L’allarme è più forte di sempre, di fatto a meno che non ci siano riduzioni immediate e su larga scala delle emissioni di gas serra, limitare il riscaldamento a circa 1,5°C o addirittura 2°C sarà un’impresa non indifferente per l’umanità. Inutile ribadire che si è sull’orlo della catastrofe per via dei cambiamenti climatici, che sono ormai inevitabili e irreversibili.
Sono svariati anni che i governi di tutto il mondo erano stati messi in guardia sui rischi del cambiamento climatico e dei suoi effetti, tra questi era stato messo anche in conto anche il fattore pandemie.
Se c’è una cosa che nessuno di noi non dovrebbe mai dimenticare di questa pandemia, è quanto ci abbia colto impreparati. Nel 2020 il rischio di una pandemia è diventato realtà, causando non solo milioni di vittime, ma anche ampliando le già presenti disparità sanitarie, economiche e sociali.
La crisi climatica, a differenza del virus, è una tragedia al rallentatore, non ci coglie all’improvviso; i suoi effetti hanno uno sviluppo nel lungo periodo, ed è per questo che occorre ancora una volta ribadire che “non c’è più tempo” e che bisogna agire.
Oltre alla Pre Cop domani apre i battenti il Milano Climate Camp che, nel solco dei due precedenti Climate Camp italiani svoltisi a Venezia nel 2019 e nel 2020, è nata con l’idea che le battaglie per il clima fossero lo spazio più avanzato dove praticare una reale intersezionalità delle lotte.

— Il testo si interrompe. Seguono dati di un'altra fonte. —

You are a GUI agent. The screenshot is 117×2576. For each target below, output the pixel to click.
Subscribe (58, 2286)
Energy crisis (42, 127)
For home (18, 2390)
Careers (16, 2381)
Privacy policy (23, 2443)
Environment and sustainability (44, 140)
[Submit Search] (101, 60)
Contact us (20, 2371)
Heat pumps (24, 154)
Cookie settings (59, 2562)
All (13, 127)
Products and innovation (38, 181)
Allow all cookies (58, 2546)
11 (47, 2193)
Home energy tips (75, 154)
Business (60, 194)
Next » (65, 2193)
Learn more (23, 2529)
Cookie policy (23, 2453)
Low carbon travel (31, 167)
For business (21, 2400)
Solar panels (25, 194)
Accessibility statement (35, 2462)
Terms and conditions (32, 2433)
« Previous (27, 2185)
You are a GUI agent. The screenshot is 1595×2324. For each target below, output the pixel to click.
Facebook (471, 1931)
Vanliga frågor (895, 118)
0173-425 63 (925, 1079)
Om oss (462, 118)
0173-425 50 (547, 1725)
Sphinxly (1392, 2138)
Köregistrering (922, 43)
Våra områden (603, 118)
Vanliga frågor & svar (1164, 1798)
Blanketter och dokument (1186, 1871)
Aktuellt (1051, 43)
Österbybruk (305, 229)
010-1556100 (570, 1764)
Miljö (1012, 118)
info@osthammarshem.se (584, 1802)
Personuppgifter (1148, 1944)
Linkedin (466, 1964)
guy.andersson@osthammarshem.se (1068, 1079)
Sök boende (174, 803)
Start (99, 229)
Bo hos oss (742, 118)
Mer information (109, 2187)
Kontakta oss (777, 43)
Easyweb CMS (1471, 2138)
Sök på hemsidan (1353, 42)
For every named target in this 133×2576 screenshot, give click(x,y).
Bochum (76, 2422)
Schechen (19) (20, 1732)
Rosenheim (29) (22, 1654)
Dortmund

Insieme ad altre realtà, protagonista di questo Camp – che alternerà iniziative e azioni politiche a momenti di dibattito e approfondimento – sarà Rise Up 4 Climate Justice, lo spazio politico nato durante l’ultimo Venice Climate Camp proprio per creare un’opzione politica, organizzativa e programmatica conflittuale e radicale. Tra i momenti di discussione proposti da Rise Up ci sarà, venerdì 1 settembre alle 18, un appuntamento con Dario Salvetti (operaio della Gkn), Antonio Tricarico (redattore di Re Common) e gli economisti Andrea Fumagalli ed Eleonora Priori sui costi sociali della transizione ecologica. Una discussione che vuole tematizzare il nesso sempre più stretto tra le richiesta di giustizia climatica con quelle di giustizia sociale, che attraversa in questa fase lotte molto diverse tra loro, ma che devono avere una comune ambizioni: far cadere quella distinzione tra movimenti sociali e movimenti ambientali che pone un freno incredibile allo sviluppo delle lotte contemporanee.